►
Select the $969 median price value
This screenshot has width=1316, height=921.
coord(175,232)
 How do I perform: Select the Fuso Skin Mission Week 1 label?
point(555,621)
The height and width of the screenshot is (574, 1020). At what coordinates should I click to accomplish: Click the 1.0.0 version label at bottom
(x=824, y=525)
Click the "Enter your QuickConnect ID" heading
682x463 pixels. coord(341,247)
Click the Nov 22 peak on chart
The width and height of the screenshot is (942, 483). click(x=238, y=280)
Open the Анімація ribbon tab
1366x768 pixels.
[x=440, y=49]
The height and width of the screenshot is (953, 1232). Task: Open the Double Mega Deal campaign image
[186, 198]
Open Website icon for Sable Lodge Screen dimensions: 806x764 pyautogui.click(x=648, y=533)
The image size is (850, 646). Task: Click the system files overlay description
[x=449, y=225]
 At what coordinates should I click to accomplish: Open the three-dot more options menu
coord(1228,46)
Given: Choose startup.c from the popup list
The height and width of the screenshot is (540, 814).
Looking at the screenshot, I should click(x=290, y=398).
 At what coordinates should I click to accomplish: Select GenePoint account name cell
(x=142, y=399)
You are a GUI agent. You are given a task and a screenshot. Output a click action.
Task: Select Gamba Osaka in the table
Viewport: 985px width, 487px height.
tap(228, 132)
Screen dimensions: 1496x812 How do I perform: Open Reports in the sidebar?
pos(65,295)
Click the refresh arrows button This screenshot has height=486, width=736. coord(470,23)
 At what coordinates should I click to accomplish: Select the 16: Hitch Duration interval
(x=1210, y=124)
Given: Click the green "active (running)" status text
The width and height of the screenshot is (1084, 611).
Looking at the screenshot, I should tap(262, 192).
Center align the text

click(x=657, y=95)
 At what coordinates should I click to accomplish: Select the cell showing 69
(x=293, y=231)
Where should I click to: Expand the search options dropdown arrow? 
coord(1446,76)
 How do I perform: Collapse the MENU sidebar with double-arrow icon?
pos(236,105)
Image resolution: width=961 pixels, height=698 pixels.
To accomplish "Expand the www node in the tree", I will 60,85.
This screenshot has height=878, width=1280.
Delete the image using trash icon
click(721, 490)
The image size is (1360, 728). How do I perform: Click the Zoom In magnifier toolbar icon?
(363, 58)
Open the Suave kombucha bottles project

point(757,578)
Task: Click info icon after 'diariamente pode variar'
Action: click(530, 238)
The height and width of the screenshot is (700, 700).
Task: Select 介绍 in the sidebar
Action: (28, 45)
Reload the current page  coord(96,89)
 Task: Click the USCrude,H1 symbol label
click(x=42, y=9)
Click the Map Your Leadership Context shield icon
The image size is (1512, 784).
◄
**Task statement**
When you answer, return the records above exactly as they stand.

**Reply to the task**
Select the $969 median price value
This screenshot has width=1316, height=921.
coord(175,232)
 How do I perform: Select the Fuso Skin Mission Week 1 label?
point(555,621)
The height and width of the screenshot is (574, 1020). At what coordinates should I click to accomplish: Click the 1.0.0 version label at bottom
(x=824, y=525)
Click the "Enter your QuickConnect ID" heading
682x463 pixels. coord(341,247)
Click the Nov 22 peak on chart
The width and height of the screenshot is (942, 483). click(x=238, y=280)
Open the Анімація ribbon tab
1366x768 pixels.
[x=440, y=49]
The height and width of the screenshot is (953, 1232). Task: Open the Double Mega Deal campaign image
[186, 198]
Open Website icon for Sable Lodge Screen dimensions: 806x764 pyautogui.click(x=648, y=533)
The image size is (850, 646). Task: Click the system files overlay description
[x=449, y=225]
 At what coordinates should I click to accomplish: Open the three-dot more options menu
coord(1228,46)
Given: Choose startup.c from the popup list
The height and width of the screenshot is (540, 814).
Looking at the screenshot, I should click(x=290, y=398).
 At what coordinates should I click to accomplish: Select GenePoint account name cell
(x=142, y=399)
You are a GUI agent. You are given a task and a screenshot. Output a click action.
Task: Select Gamba Osaka in the table
Viewport: 985px width, 487px height.
tap(228, 132)
Screen dimensions: 1496x812 How do I perform: Open Reports in the sidebar?
pos(65,295)
Click the refresh arrows button This screenshot has height=486, width=736. coord(470,23)
 At what coordinates should I click to accomplish: Select the 16: Hitch Duration interval
(x=1210, y=124)
Given: Click the green "active (running)" status text
The width and height of the screenshot is (1084, 611).
Looking at the screenshot, I should tap(262, 192).
Center align the text

click(x=657, y=95)
 At what coordinates should I click to accomplish: Select the cell showing 69
(x=293, y=231)
Where should I click to: Expand the search options dropdown arrow? 
coord(1446,76)
 How do I perform: Collapse the MENU sidebar with double-arrow icon?
pos(236,105)
Image resolution: width=961 pixels, height=698 pixels.
To accomplish "Expand the www node in the tree", I will 60,85.
This screenshot has height=878, width=1280.
Delete the image using trash icon
click(721, 490)
The image size is (1360, 728). How do I perform: Click the Zoom In magnifier toolbar icon?
(363, 58)
Open the Suave kombucha bottles project

point(757,578)
Task: Click info icon after 'diariamente pode variar'
Action: click(530, 238)
The height and width of the screenshot is (700, 700).
Task: Select 介绍 in the sidebar
Action: (28, 45)
Reload the current page  coord(96,89)
 Task: Click the USCrude,H1 symbol label
click(x=42, y=9)
Click the Map Your Leadership Context shield icon
The image size is (1512, 784).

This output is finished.